In the 1930s, British adviser to Bahrain Sir Charles Belgrave proposed to rename the Persian Gulf, “Arabian Gulf,” a proposal that was rejected by the British Colonial and Foreign offices. Two decades later, the Anglo-Iranian Oil Company resurrected the term during its dispute with Mohammad Mossadegh, the Iranian Prime Minister whose battle with British oil interests would end in a U.S.-sponsored coup d'état that continues to haunt U.S.-Iran relations. In the 1960s, the title “Arabian Gulf” became central to propaganda efforts during the Pan-Arabism era aimed at exploiting ethnic divisions in the region to unite Arabs against non-Arabs, namely Iranians and Israelis.

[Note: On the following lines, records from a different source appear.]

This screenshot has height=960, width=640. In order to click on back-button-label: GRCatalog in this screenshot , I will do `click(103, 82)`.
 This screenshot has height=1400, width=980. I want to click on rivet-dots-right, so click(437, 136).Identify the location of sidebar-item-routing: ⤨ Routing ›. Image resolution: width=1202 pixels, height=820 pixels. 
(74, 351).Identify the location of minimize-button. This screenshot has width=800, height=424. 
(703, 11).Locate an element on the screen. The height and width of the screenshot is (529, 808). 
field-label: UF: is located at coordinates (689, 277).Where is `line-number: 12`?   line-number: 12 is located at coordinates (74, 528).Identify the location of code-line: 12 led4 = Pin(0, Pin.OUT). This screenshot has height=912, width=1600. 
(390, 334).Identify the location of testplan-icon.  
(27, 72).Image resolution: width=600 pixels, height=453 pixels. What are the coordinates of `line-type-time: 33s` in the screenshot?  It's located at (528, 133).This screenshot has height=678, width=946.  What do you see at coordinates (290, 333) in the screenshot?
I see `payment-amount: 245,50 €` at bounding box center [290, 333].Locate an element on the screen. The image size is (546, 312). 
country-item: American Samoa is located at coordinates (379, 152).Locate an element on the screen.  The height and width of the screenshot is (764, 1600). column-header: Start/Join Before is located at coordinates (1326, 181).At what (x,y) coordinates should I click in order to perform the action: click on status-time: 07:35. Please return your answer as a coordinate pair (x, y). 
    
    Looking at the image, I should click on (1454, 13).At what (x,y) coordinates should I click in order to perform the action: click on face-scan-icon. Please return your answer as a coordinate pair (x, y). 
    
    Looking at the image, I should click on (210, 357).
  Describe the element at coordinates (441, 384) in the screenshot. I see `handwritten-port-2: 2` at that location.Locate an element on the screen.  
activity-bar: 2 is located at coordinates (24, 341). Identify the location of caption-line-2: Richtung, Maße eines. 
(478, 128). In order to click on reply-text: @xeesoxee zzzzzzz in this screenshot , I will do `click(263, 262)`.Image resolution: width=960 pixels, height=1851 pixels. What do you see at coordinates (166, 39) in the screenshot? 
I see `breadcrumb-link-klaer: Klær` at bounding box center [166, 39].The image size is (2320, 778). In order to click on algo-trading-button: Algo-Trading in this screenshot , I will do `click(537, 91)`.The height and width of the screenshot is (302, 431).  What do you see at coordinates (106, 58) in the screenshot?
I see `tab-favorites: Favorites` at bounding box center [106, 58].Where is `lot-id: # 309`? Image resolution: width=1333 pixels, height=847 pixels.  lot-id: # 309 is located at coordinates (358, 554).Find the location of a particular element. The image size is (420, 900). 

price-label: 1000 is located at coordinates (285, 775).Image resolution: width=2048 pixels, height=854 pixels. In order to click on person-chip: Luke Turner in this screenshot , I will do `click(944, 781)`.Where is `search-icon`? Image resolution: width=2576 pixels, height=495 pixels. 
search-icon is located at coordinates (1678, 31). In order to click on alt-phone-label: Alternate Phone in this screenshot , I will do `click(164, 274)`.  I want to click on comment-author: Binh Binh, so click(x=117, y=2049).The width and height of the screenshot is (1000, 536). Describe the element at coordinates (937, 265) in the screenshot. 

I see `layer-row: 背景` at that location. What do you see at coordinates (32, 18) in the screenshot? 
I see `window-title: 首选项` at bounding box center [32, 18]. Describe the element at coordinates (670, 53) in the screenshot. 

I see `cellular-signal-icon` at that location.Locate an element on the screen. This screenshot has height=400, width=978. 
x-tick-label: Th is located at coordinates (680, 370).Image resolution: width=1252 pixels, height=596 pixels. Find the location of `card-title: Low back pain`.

The term was later employed by Saddam Hussein to justify his aims at territorial expansion. Osama Bin Laden even adopted the phrase in an attempt to rally Arab populations by emphasizing ethnic rivalries in the Middle East.

We have serious concerns that Google is now playing into these efforts of geographic politicization. Unfortunately, this is not the first time Google has stirred controversy on this topic. In 2008, Google Earth began including the term “Arabian Gulf” in addition to Persian Gulf as the name for the body of water. NIAC and others called on you then to stop using this ethnically divisive propaganda term, but to no avail. Instead of following the example of organizations like the National Geographic Society, which in 2004 used term “Arabian Gulf” in its maps but recognized the error and corrected it, Google has apparently decided to allow its informational products to become politicized.

Google should rectify this situation and immediately include the proper name for the Persian Gulf in Google Maps and all of its informational products. The exclusion of the title of the Persian Gulf diminishes your applications as informational tools, and raises questions about the integrity and accuracy of information provided by Google.

We strongly urge you to stay true to Google’s mission – “to organize the world’s information and make it universally accessible and useful” – without distorting or politicizing that information. We look forward to an explanation from you regarding the recent removal of the Persian Gulf name from Google Maps and call on you to immediately correct this mistake.